The Fish Prefered Pantyhose The Fish Prefered Pantyhose

By L.D.Ridgley

Told to me by my darling Shirley.

It was a Friday afternoon and I was closing down the little flower shop of which I was the proud owner. It had been a hectic day, with orders for special flower arrangements coming in from all over, and I was tired. But like I said, it was Friday afternoon, and like all Friday afternoons in the summertime, I knew my husband would be waiting at the boat. I would have said, “patiently waiting”, but that would not have been the case. He would be jumping up and down with anticipation; visions of big fish hooked and boated, a vision which rarely ever became reality.

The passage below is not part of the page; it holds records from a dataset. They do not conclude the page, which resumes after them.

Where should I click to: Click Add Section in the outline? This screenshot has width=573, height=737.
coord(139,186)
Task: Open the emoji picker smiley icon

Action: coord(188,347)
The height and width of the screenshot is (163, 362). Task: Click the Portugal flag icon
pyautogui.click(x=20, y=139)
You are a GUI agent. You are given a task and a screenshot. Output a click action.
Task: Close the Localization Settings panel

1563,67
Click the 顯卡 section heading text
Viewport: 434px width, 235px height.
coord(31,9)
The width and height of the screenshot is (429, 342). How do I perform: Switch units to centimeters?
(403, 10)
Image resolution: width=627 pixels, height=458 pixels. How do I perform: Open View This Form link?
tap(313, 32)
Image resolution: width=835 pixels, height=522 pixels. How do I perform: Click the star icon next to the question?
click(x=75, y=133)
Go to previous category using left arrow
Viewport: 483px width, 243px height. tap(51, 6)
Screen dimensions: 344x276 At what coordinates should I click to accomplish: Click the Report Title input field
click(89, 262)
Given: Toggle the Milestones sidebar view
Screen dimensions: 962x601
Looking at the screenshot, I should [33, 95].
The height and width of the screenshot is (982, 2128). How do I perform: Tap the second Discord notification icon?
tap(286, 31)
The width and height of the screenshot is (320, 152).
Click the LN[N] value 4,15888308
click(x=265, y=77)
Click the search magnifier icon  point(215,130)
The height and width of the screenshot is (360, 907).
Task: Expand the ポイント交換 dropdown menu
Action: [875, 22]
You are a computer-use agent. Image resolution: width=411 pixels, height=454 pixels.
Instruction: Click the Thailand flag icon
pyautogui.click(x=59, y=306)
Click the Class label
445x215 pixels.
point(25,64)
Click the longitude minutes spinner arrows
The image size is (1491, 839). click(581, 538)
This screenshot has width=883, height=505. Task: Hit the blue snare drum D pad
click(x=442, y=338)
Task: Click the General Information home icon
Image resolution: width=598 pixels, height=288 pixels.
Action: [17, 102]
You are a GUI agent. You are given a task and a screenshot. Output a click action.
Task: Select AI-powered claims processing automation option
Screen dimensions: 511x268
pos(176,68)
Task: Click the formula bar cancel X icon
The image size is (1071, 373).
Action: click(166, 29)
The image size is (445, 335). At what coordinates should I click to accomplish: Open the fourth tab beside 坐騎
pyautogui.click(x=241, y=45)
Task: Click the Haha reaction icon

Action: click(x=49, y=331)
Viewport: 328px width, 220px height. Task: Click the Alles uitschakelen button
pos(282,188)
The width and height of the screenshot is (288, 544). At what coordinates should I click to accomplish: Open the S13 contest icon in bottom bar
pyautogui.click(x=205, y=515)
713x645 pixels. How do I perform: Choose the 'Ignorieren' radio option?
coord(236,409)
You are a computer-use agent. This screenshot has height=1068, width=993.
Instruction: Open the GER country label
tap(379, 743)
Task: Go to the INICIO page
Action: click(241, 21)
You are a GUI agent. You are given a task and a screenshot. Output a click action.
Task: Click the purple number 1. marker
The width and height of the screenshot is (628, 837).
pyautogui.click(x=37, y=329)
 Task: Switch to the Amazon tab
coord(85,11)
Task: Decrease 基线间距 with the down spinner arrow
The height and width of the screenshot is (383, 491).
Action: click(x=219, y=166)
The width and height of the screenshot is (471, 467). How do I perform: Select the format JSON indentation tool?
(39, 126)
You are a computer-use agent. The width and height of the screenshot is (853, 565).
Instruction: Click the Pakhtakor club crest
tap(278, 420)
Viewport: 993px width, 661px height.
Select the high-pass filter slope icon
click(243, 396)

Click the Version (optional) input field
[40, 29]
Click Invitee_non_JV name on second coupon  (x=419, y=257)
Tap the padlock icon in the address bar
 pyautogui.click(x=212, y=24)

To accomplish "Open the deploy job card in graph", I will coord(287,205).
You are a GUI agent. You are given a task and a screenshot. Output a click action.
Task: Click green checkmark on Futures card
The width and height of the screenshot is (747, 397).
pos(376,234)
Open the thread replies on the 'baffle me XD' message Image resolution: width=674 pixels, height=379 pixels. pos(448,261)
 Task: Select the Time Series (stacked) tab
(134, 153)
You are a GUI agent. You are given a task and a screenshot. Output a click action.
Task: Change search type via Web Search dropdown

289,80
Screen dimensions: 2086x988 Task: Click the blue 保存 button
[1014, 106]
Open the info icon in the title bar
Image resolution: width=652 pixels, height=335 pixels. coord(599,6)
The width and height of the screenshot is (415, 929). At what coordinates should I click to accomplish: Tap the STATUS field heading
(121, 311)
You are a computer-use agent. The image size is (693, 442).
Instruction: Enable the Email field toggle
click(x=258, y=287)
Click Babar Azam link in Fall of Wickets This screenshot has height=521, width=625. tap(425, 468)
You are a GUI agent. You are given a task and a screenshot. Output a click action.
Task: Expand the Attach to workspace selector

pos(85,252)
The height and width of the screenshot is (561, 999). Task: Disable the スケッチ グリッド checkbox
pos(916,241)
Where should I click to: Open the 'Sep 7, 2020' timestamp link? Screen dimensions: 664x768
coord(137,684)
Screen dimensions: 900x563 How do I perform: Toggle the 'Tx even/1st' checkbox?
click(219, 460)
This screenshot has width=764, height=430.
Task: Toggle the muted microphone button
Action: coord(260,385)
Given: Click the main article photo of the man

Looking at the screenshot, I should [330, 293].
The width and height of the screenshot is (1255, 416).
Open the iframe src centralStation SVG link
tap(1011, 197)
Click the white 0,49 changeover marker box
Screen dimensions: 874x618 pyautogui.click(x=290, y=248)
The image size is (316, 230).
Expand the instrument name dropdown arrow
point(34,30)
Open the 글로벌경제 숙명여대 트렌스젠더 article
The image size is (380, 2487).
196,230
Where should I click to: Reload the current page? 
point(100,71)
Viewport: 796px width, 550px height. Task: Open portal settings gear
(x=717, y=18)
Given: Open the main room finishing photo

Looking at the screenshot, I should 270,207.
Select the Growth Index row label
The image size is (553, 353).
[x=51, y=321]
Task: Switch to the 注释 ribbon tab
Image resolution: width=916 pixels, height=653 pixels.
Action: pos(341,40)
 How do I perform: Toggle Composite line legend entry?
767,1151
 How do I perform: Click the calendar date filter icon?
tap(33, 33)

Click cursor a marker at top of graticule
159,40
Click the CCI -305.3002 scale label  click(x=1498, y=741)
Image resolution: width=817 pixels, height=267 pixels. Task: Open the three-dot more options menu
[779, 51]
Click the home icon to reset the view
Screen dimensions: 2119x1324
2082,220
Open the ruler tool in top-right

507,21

The June day was as warm as a puppy on your lap with just a hint of a western breeze and a few cotton fluffy clouds hanging over the horizon. The harbor was a swarm of movement, like so many little water bugs, as the boats jockeyed for position to go through the small inlet into New England Sound. I parked the car, retrieved my overnight bag from the trunk and headed for the boat slip.

I could see Sam moving about the deck, getting everything ready for the weekend jaunt. Soon, the back of our boat came into view. “The Other Woman” painted in red and black announced the identity of our boat. There couldn’t have been a more appropriate name. She was, in fact, the other woman in Sam’s life. It might have been easier for me to accept if his passion had actually been for another woman. That way, I wouldn’t have to accompany him every time he visited her!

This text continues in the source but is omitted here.